Description of the task: Locate all lines in the data below that hold "computer" and show them.

(Stored records)
····················
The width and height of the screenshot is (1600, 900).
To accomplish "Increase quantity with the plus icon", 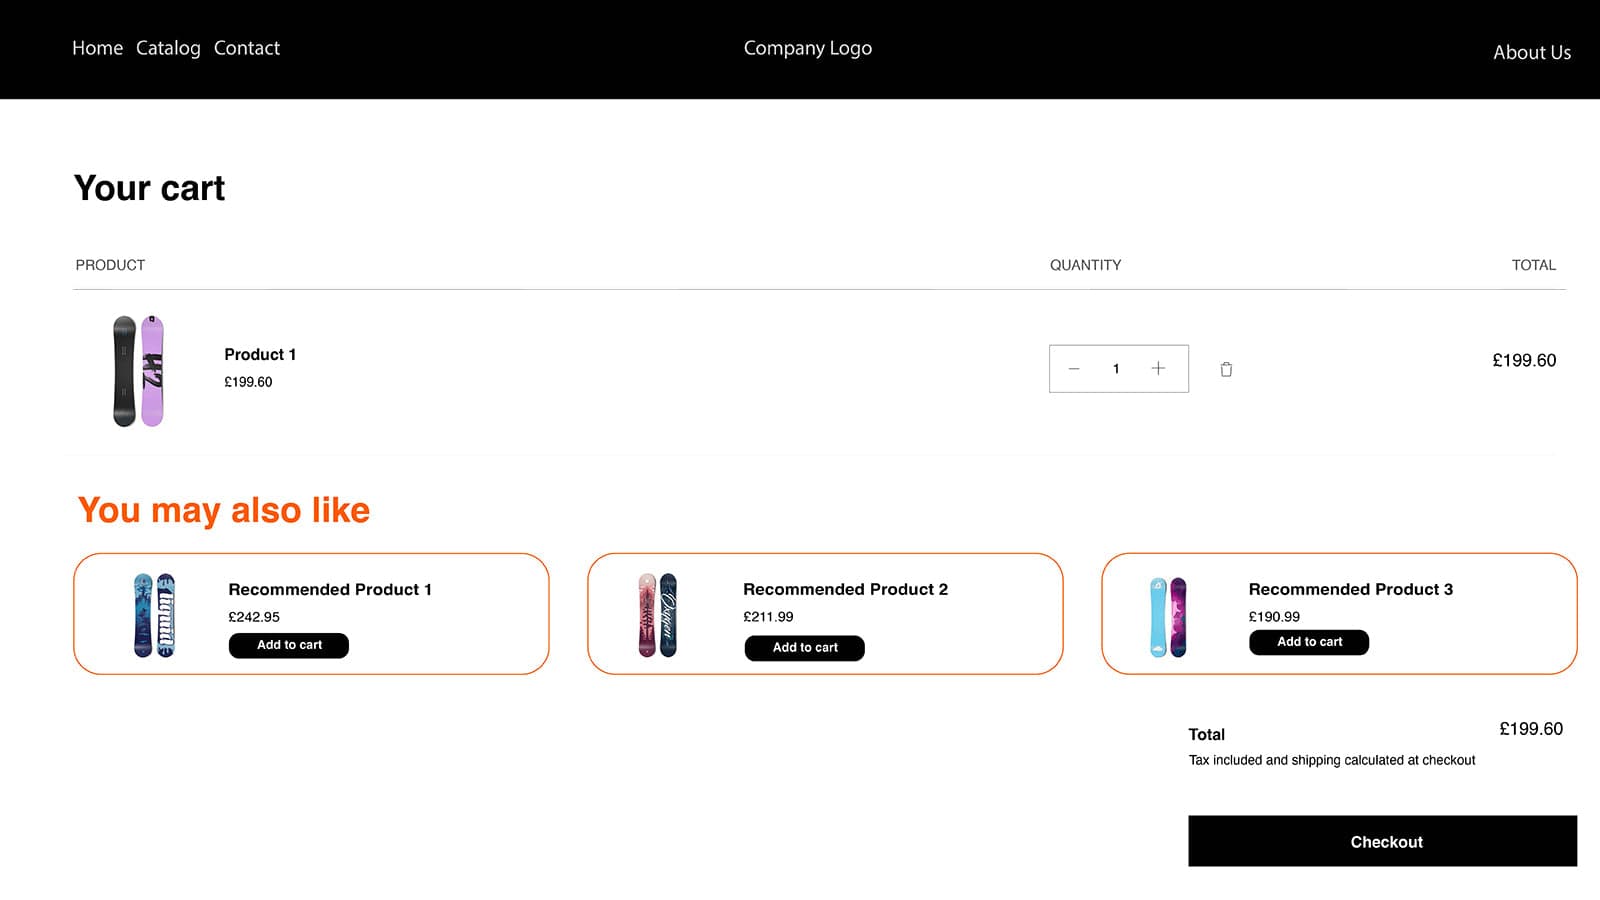I will click(x=1158, y=368).
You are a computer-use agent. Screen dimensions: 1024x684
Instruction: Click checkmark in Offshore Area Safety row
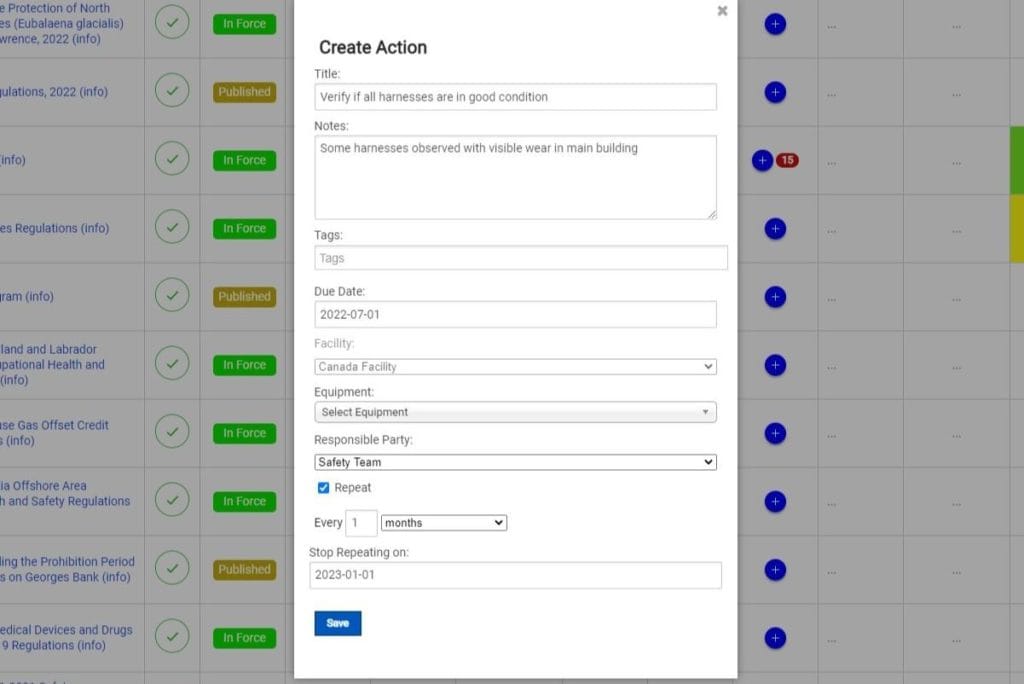172,501
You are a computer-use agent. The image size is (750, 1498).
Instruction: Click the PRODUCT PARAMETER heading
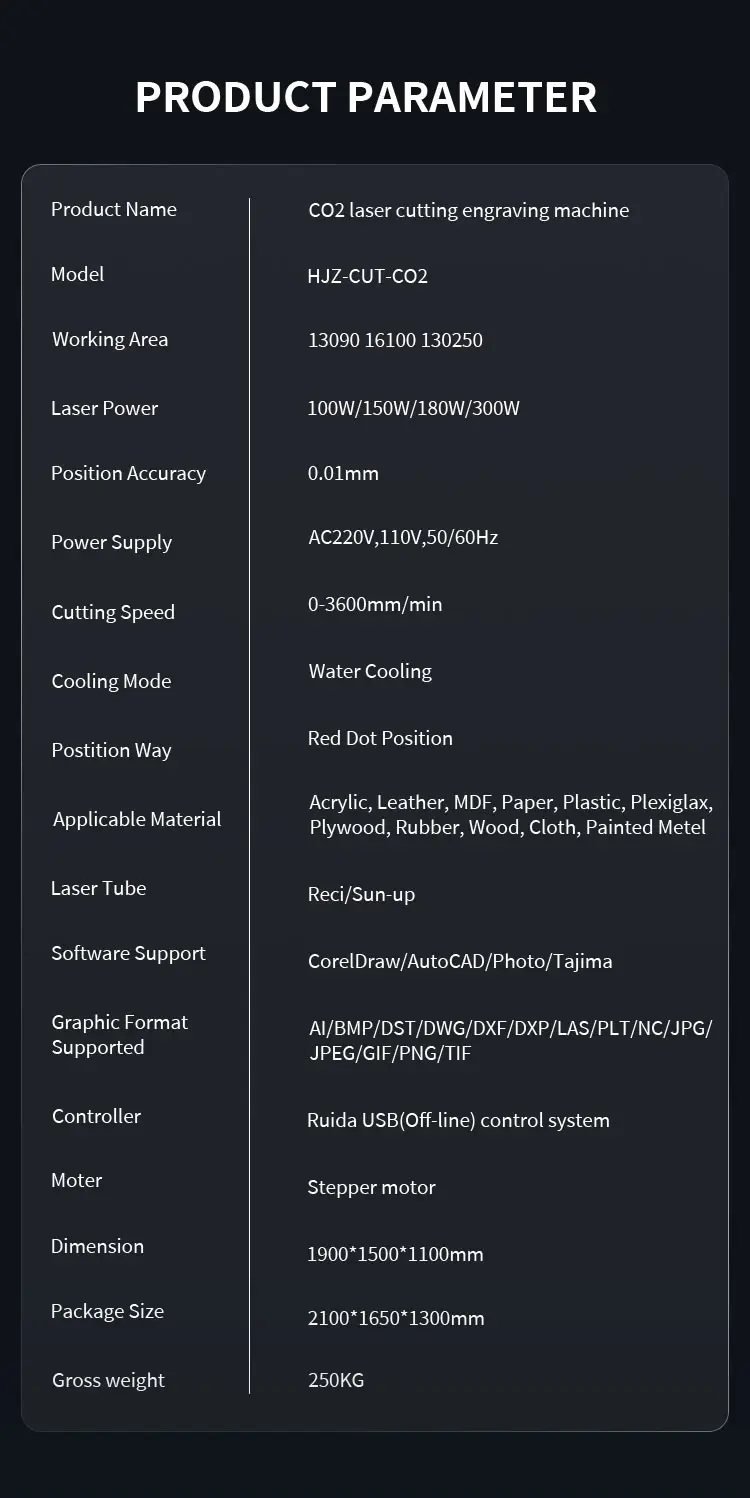pos(366,97)
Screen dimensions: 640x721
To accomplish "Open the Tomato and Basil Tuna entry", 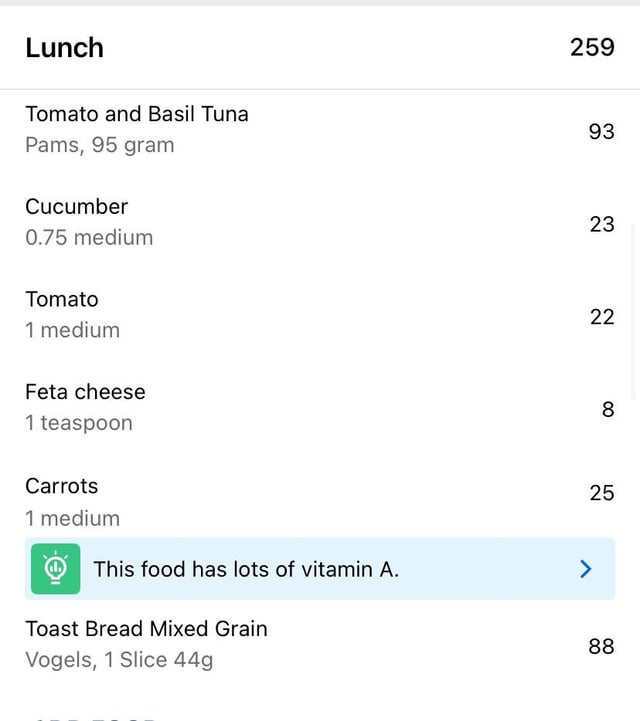I will (320, 130).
····················
Reply:
You are a computer-use agent. Screen dimensions: 1024x684
You are a computer-use agent. The image size is (750, 1498).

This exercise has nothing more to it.